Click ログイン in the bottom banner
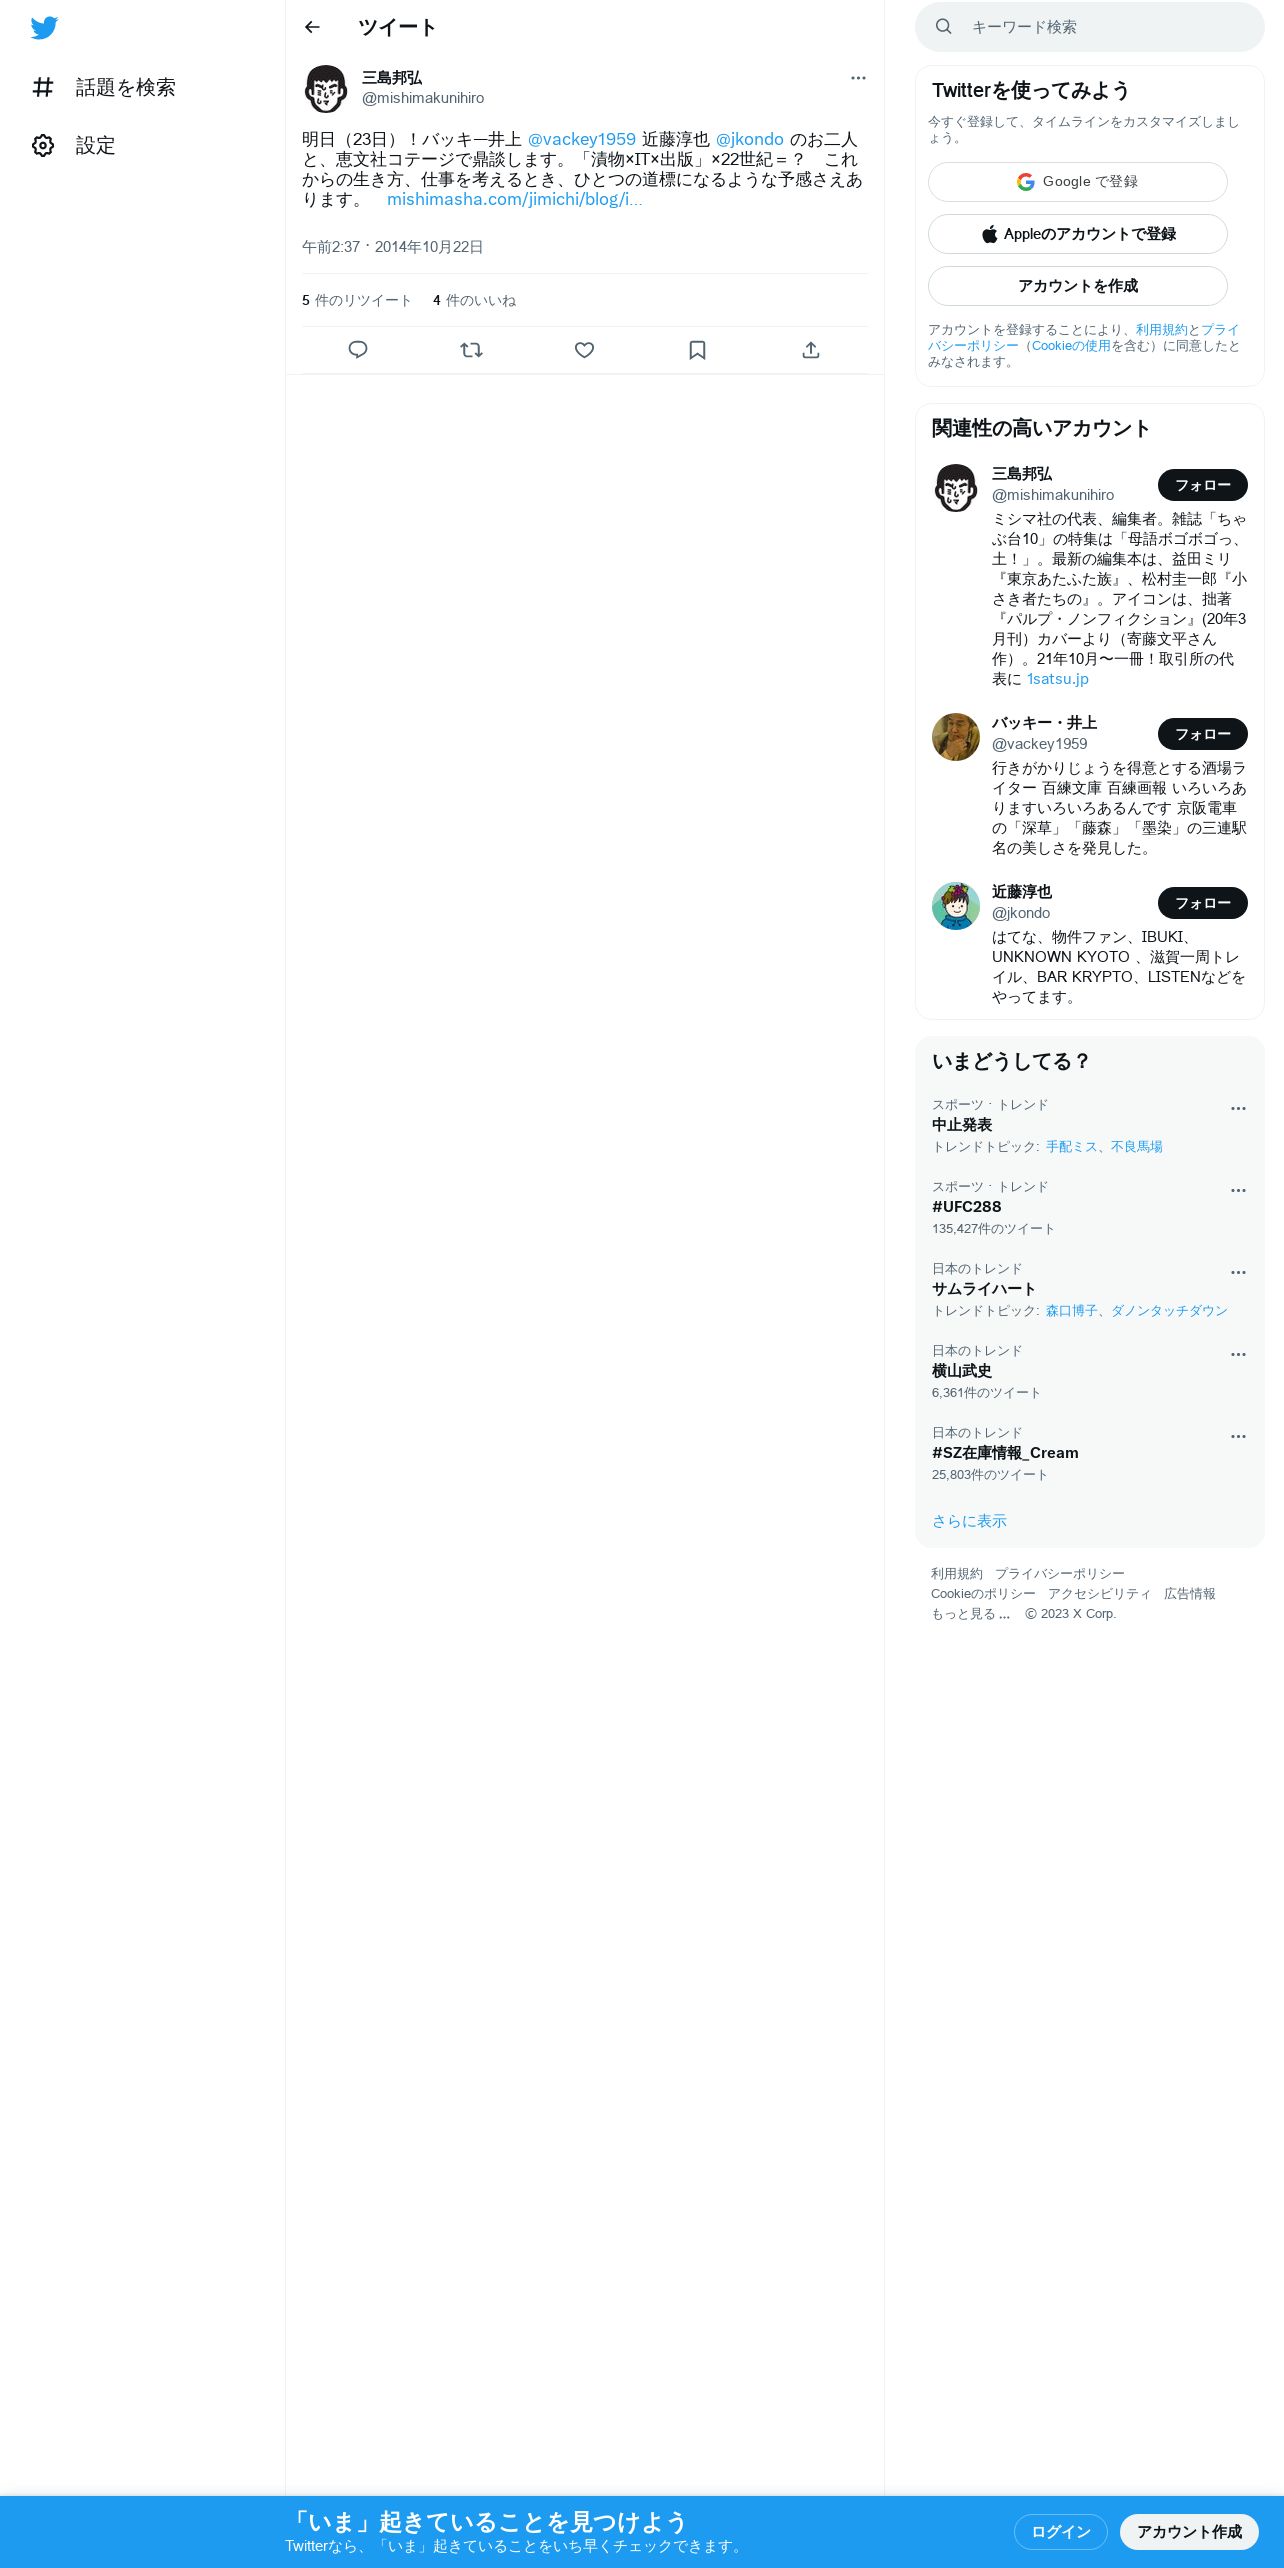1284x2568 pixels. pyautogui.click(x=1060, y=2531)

———

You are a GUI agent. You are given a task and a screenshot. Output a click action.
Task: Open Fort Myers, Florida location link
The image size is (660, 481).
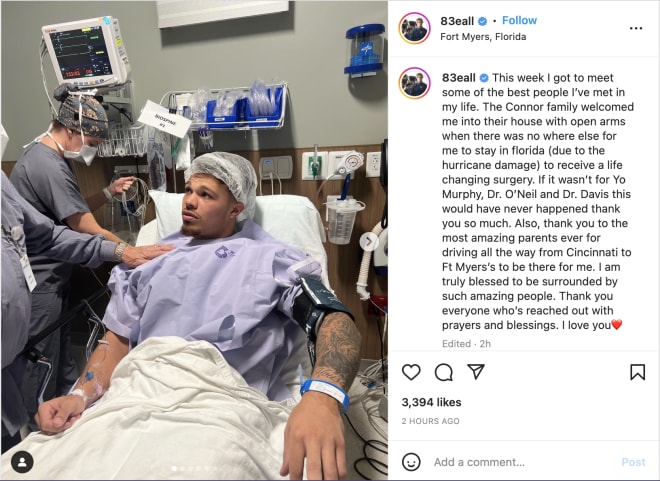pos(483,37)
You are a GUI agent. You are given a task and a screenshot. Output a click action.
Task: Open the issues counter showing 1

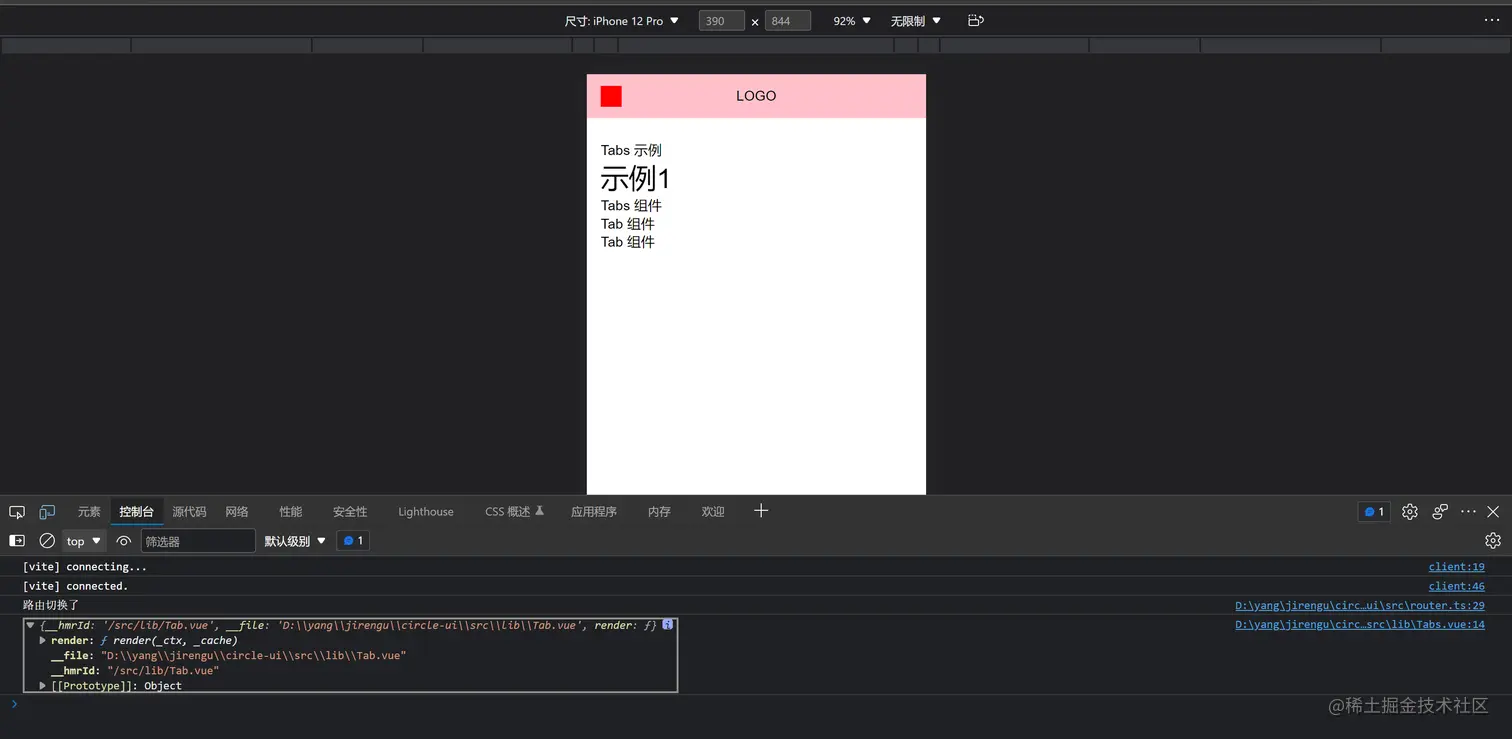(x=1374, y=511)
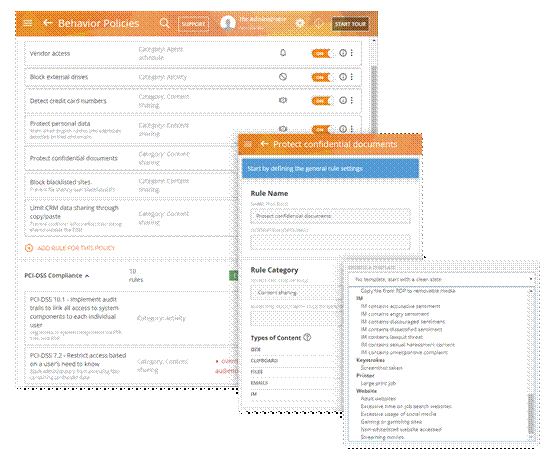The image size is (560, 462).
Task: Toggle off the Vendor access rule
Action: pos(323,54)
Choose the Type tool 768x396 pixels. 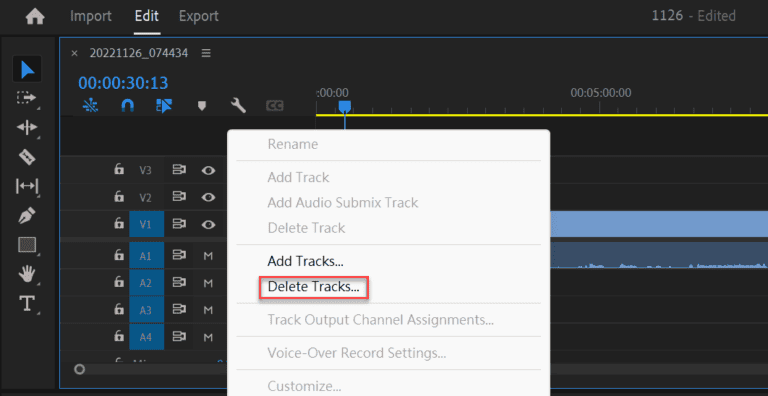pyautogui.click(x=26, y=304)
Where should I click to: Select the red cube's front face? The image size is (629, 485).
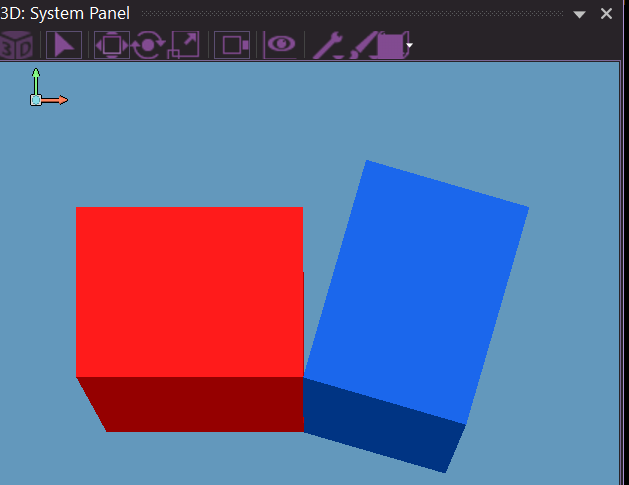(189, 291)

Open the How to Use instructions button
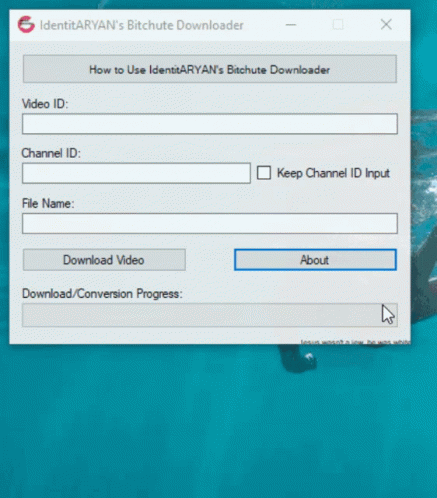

———

◆ **What you will do**:
Please repeat, exactly as written, the lines in the records above, starting with the one that has "Where should I" and going on through the one that has "Open the How to Use instructions button". Pictures are to be left out.

◆ **Response to this exercise**:
Where should I click to: Select the red cube's front face? The image size is (629, 485).
(189, 291)

Open the How to Use instructions button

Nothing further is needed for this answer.